Entretanto, a substituição dos sobas angolanos pelos capitães e padres na tutela dos sobados fora interrompida pela ordem régia de 1592, extinguindo o regime dos amos. O próprio Filipe II, e não só clérigos inconformistas ou moradores invejosos, recusava a posse e o trato de "peças" empreitado pelos jesuítas. A resposta inaciana veio num duplo registro. Por um lado, os missionários desafiam a autoridade régia e promovem o motim dos amos. Por outro lado, os argumentos pró-escravistas dos jesuítas ajustam-se ao pensamento mercantil coevo, como o demonstra um texto emblemático redigido pelos jesuítas de Angola, depois de discussão com seus correligionários do Brasil.

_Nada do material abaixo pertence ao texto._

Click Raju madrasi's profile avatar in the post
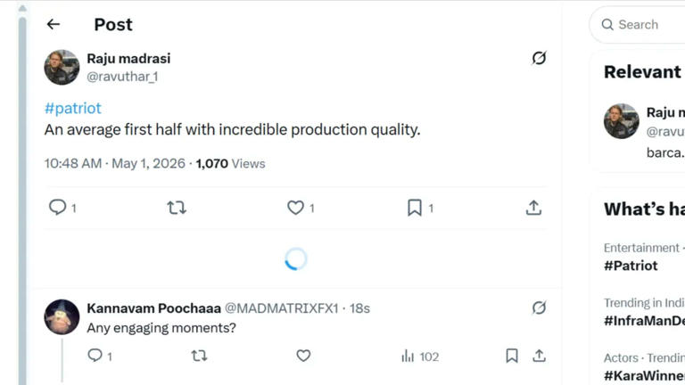 tap(62, 67)
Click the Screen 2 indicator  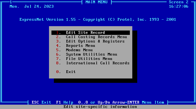pos(178,2)
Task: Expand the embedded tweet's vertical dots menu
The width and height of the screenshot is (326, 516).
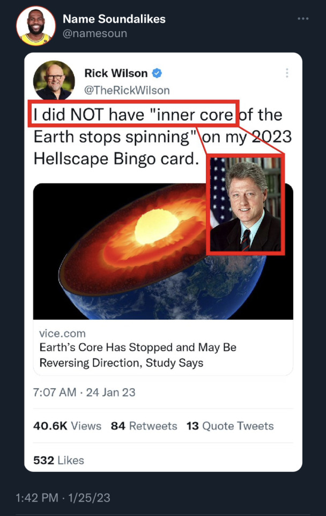Action: 287,73
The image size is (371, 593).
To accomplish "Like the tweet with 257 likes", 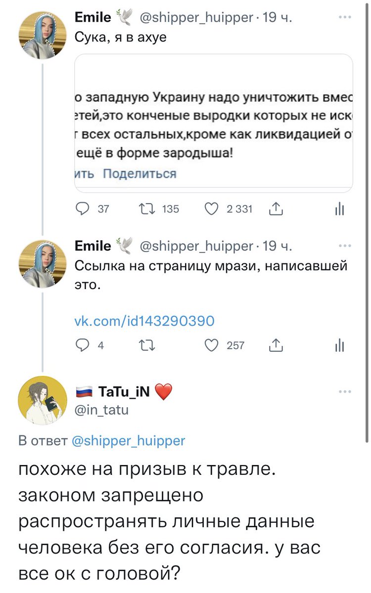I will click(x=212, y=345).
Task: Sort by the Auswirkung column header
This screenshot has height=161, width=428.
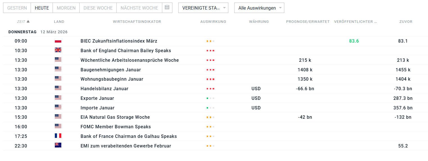Action: click(213, 21)
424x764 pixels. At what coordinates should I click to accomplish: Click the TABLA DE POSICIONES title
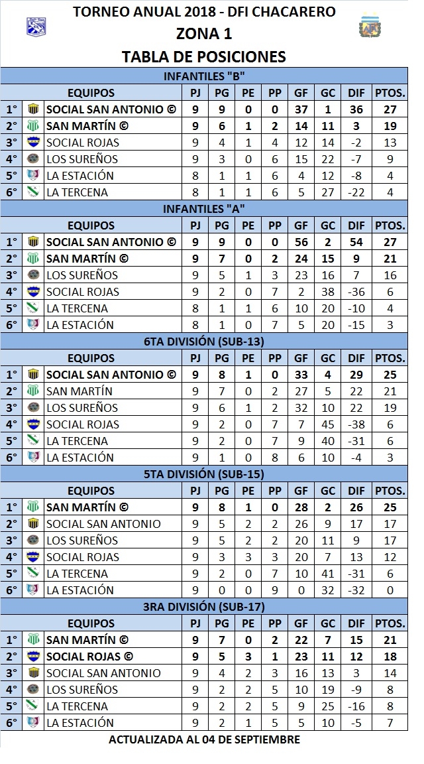click(204, 56)
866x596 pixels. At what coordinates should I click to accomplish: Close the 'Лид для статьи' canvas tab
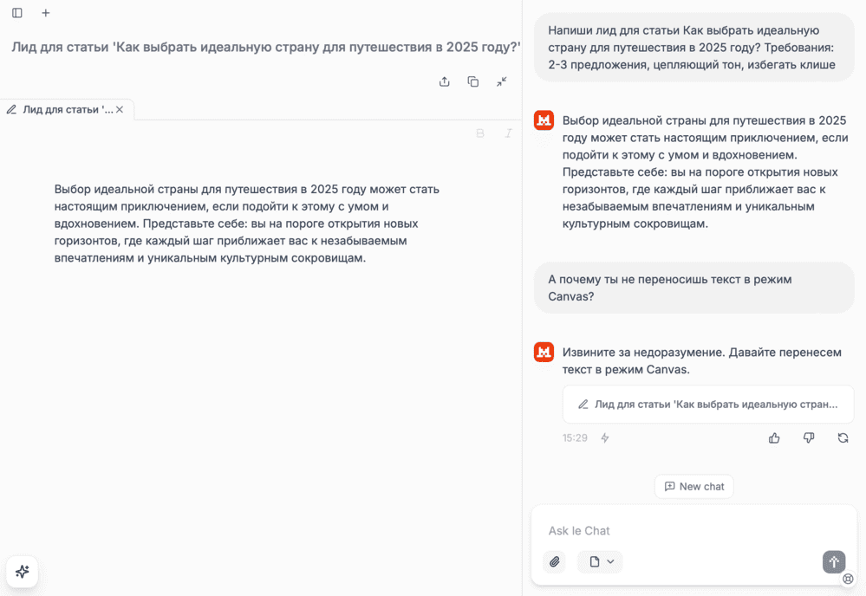point(120,110)
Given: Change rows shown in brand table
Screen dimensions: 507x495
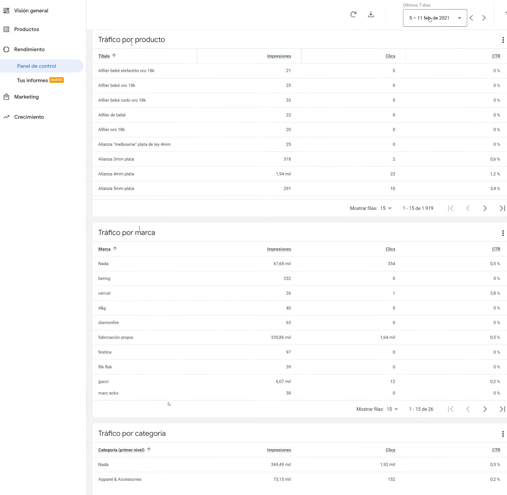Looking at the screenshot, I should coord(392,409).
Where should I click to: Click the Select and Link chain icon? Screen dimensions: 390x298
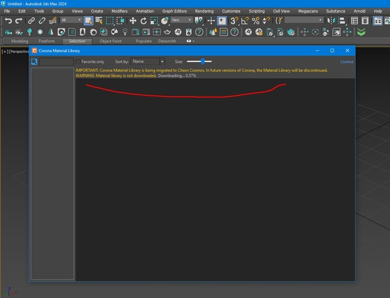tap(31, 20)
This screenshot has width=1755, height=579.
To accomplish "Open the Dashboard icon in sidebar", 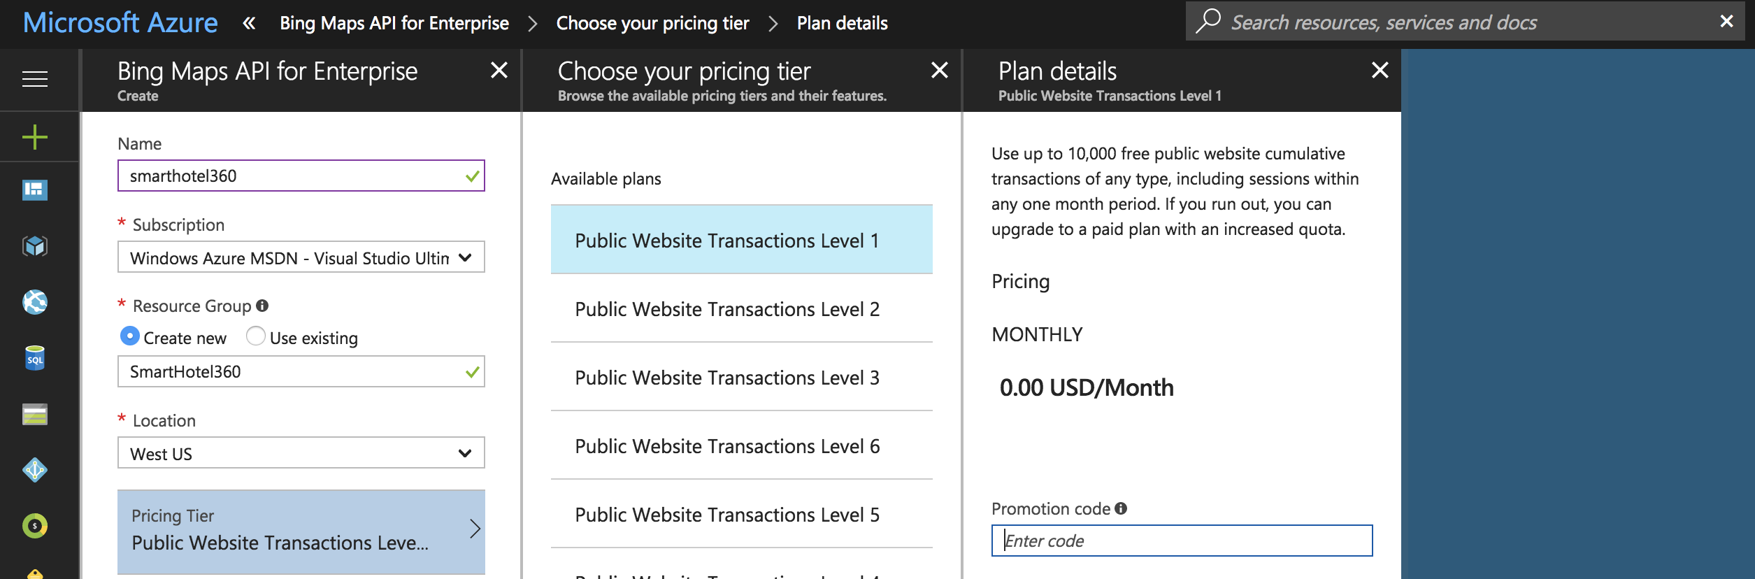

Não há escândalo nenhum em padres de Angola pagarem suas dívidas em escravos. Porque assim como na Europa o dinheiro corrente é o ouro e prata amoedada, e no Brasil o açúcar, assim o são em Angola e reinos vizinhos os escravos. Pelo que, quando os padres do Brasil nos mandam o que lhe de cá pedimos, como é farinha [de mandioca], e madeira para portas e janelas, e quando os donos das fazendas que vêm a esta parte nos vendem biscoito, vinho e outras coisas, não querem receber de nós a paga em outra moeda, senão na que corre pela terra, que são escravos. Dos quais se carregam cada ano para o Brasil e Índias.
3.
"Marca", em quimbundo, se diz karimu. Karimbo era o ferrete oficial de prata ou ferro esquentado na brasa com que se marcavam os negros no momento do embarque, no ato da cobrança dos direitos de exportação. Daí as palavras carimbo e carimbar. Dessa sorte, o substantivo e o verbo - mais usados na língua portuguesa do Brasil - definindo as hierarquias, o escopo da propriedade, a validade dos documentos, a autoridade pública exercida pelo Império e pela República brasileira, derivam do gesto, do instrumento que imprimiria chancela legal ao comércio de humanos. Da palavra que situa o momento preciso da reificação do africano.
4.
Formado em Direito em Coimbra e estabelecido na Bahia, o padre Ribeiro Rocha dedica parte de seu tratado "teológico-jurídico", Ethiope resgatado (1758), cuja edição foi inteiramente vendida no Brasil, aos éditos doutrinários sobre o papel evangelizador reservado aos donos de escravos. Sobretudo quando estes vinham diretamente dos sertões africanos: "Tudo quanto os teólogos dizem da Doutrina Cristã, que os pais devem ensinar a seus filhos, declaram que procede igualmente nos senhores a respeito de seus escravos e, especificamente falando, dos que saíram da infidelidade [na África]". Rebatendo a crença de que os escravos pareciam faltos de entendimento e, por isso, infensos ao cristianismo, o padre Ribeiro Rocha retrocede à doutrina pré-tridentina para afirmar o caráter mágico da oração: um papagaio a quem ensinaram rezas "valeu para livrar milagrosamente a vida, o repetir a ave-maria em ocasião que nas unhas o levava o gavião". Se até as aves americanas recebiam "milagrosamente" a proteção do manto divino ao papaguear orações, os africanos também podiam habilitar-se a tanto, bastando para isso que os senhores empregassem diligência e perseverança. Dessa forma, a teoria negreira jesuíta ajuda a compor o patriarcalismo senhorial luso-brasileiro.
Luiz Felipe de Alencastro - A Teoria Negreira Jesuítica - O Trato dos Viventes: Formação do Brasil no Atlântico Sul.